Dracula and his Coven
Outside and she’s ok but they decide to have a car race (lei Mei against Zhao Guo) to a venue, Vampyre Theatre, where the band Dracula (Tim Lies) and his Coven are due to play. No one has seen the singer's face as he keeps it under a bandana tied over the mouth. The race is pointless cinematically, she wins it and the three friends ‘cosplay’ – Zhao Guo doesn’t. A friend (Wang Ping) of LI Mei (from the mountain) catches her at the door and admonishes her as mountain people die in the mountains (no, it makes no sense). The venue has perhaps nine people in the crowd and Igor (Will Matthews) taking money. The band are made up of vampire brides with Dracula singing. One of the friends takes a photograph of Dracula and notices something funny (but we never see the shot). Li Mei seems entranced.

Li Mei turned
After the gig Li Mei seems entranced again and gets in a strange car – abandoning her friends. Yet we then see her wake up in her own bed, screaming from a nightmare, and her mother (Yang le Qun) comforting her. After the mother leaves, a shadow stretches over the room, Dracula is there and he bites the young woman. In the morning her mother has a box and starts running through the village screaming – apparently Li Mei is dead.
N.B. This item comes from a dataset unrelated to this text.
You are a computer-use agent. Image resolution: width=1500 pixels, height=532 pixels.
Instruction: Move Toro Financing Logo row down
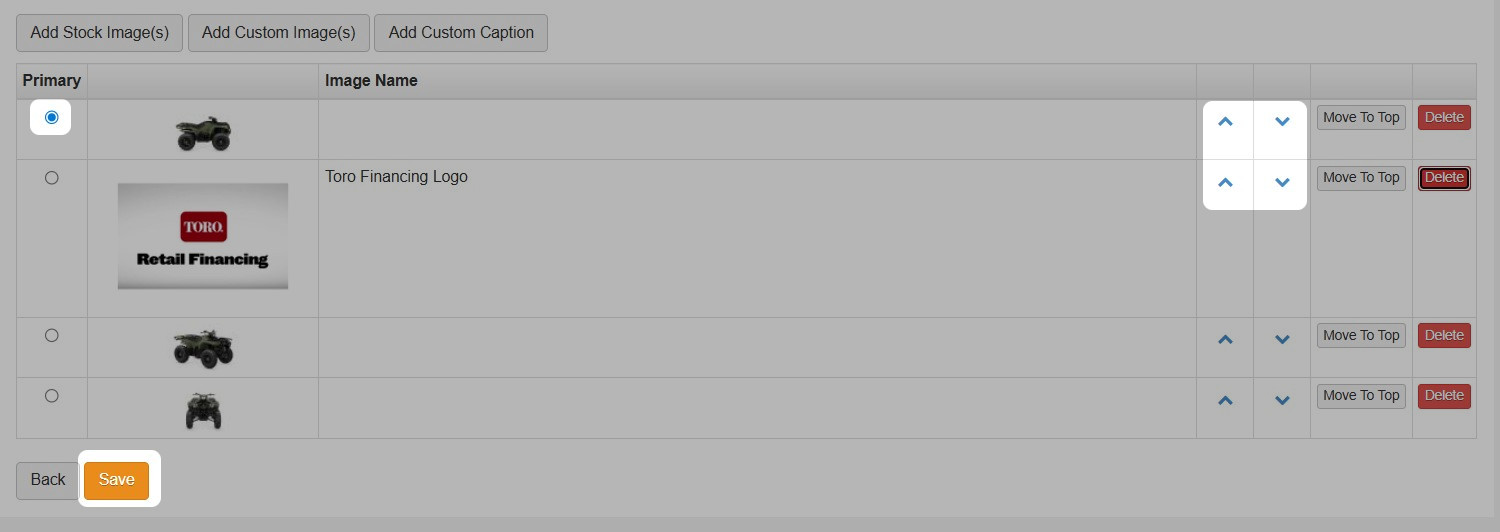pyautogui.click(x=1282, y=183)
We do see her in the morgue and see her wake, have fangs and wander off naked but we also get the message that people don’t know if she is dead or missing.

legless
We also get the brides escaping from Dracula’s lair, where they are chained during the day. First let me mention the chains – they are blooming paper chains that are sticky taped to the wall. No, really. Outside they attack a guy (note it is day time, so no sun related lore is used particularly) and – with the worst effects I have seen for some time – rip his legs and arms off – clearly stuffed clothes and a splodge of meat by the “torso” to represent gore, one eats an arm and dribbles what looks like apple flesh out of their mouth. It really is bad. Igor recaptures them, though we don’t see that, just him bringing them back into the lair.

Tim Lies as Dracula
As for Li Mei – she wanders around aimlessly, either naked or in a wedding dress and the once sceptical Zhao Guo gives a cop (Ivy Shan), who conveniently shows up at the end, a silver bullet to tackle Dracula with. We get a flash of a picture of Vlad Ţepeş at one point and a diatribe about the vampire being there to avenge nature. But really it all meant very little – it is a fever dream and not a particularly good one, with poor effects, poor acting and no narrative worth mentioning. I can’t understand why it was dual language – the actors struggled with the English dialogue, it not being the first language of the Chinese cast, and one would have thought sticking to Chinese dialogue would have been better.

brides
I really wish I could offer you a redeeming feature, but I can’t. 1 out of 10 is probably generous but awarded as the mess feels like it was a labour of love (for Tim Lies, at least) and I can’t condemn that – I can suggest that you steer clear however, as you don’t get the time back. At the time of writing I couldn’t find an IMDb page.